Terrorismo de estado praticado por Marrocos
De forma particularmente perversa, condenou Fatma, foram assassinados sob tortura nas prisões o pai e a mãe de Mohamed Salem e Mohamed Salek – respectivamente ex-ministro do Exterior e atual Conselheiro da presidência, e embaixador em Cuba – pelo simples fato de serem ativistas da Frente Polisário, movimento que lidera a oposição à bárbara ocupação.
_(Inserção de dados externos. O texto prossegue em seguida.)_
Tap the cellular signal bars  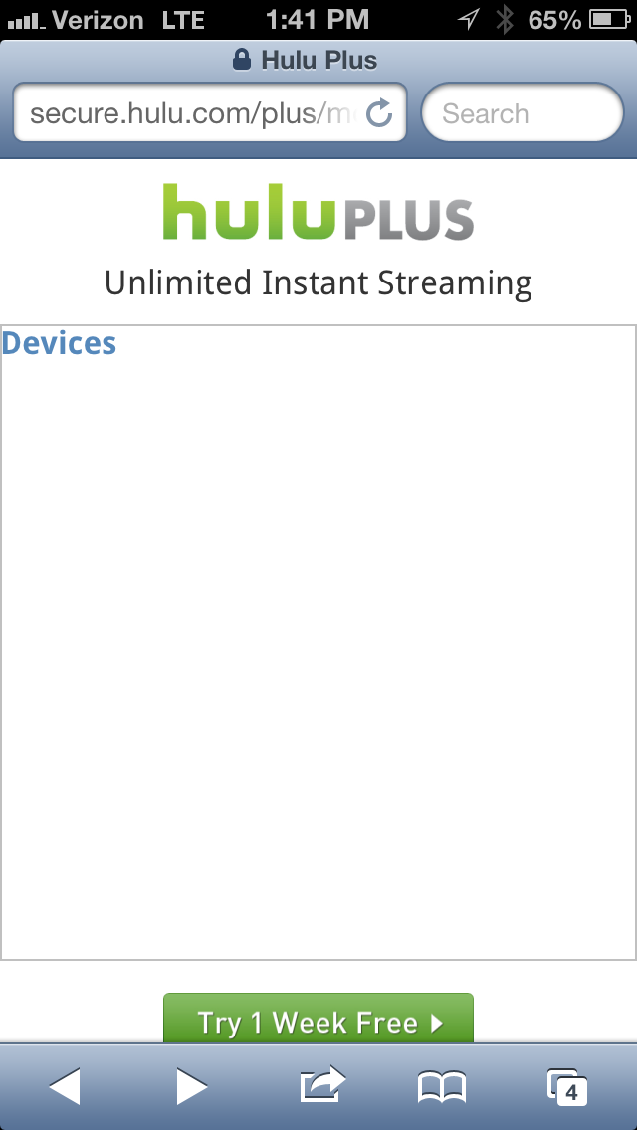(x=24, y=20)
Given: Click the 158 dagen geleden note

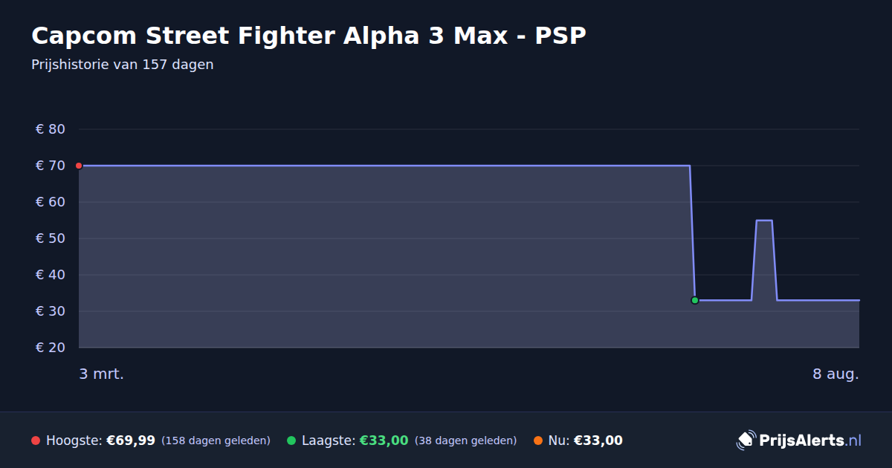Looking at the screenshot, I should (x=216, y=441).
Suas irmãs menores de idade conseguiram deixar a prisão do reinado numa balsa rumo às Ilhas Canárias, trazendo com elas rolos de negativos de fotografias de presos que revelaram ao mundo a dimensão do terrorismo de Estado praticado pelo Marrocos. “A mãe havia sido cortada ao meio na coluna vertebral e colocada em um saco de lixo, para ser enterrada a milhares de quilómetros em locais secretos”, informou.
Fatma explicou que a primeira guerra com o Marrocos ocorreu entre 1975 e 1991, “havendo a paralisação do confronto porque íamos realizar um referendo a fim de que a população decidisse, democraticamente, sobre seu futuro”. Mas a Missão das Nações Unidas para o referendo no Saara Ocidental (Minurso) fracassou e o reinado realizou uma marcha de ocupação, entregando terras e casas para seus colonos, ao mesmo tempo em que perseguia os ativistas saarauís. “Os que se opunham à dominação tinham suas casas expropriadas ou derrubadas, sendo aplicada uma política de fome, enquanto os lacaios, aqueles que se submetiam aos ditames do invasor, era dado um bom emprego”, disse.
“Entre 1991 e 2020 tivemos um período ‘nem de paz nem de guerra’. E enquanto lutávamos pela paz, o reinado se armou e fortaleceu. Em novembro de 2020, depois de tanto esperar, já que as Nações Unidas nunca fizeram nada, a população dos acampamentos decidiu ocupar a Faixa de Gargarate – região que se encontra entre o deserto do Saara e as zonas mais úmidas e verdes da África, na fronteira com a Mauritânia -“por onde passam os comboios marroquinos com nossos produtos em direção ao exterior, sugando riquezas imprescindíveis ao nosso desenvolvimento, à melhoria da qualidade da vida da nossa gente”, explicou.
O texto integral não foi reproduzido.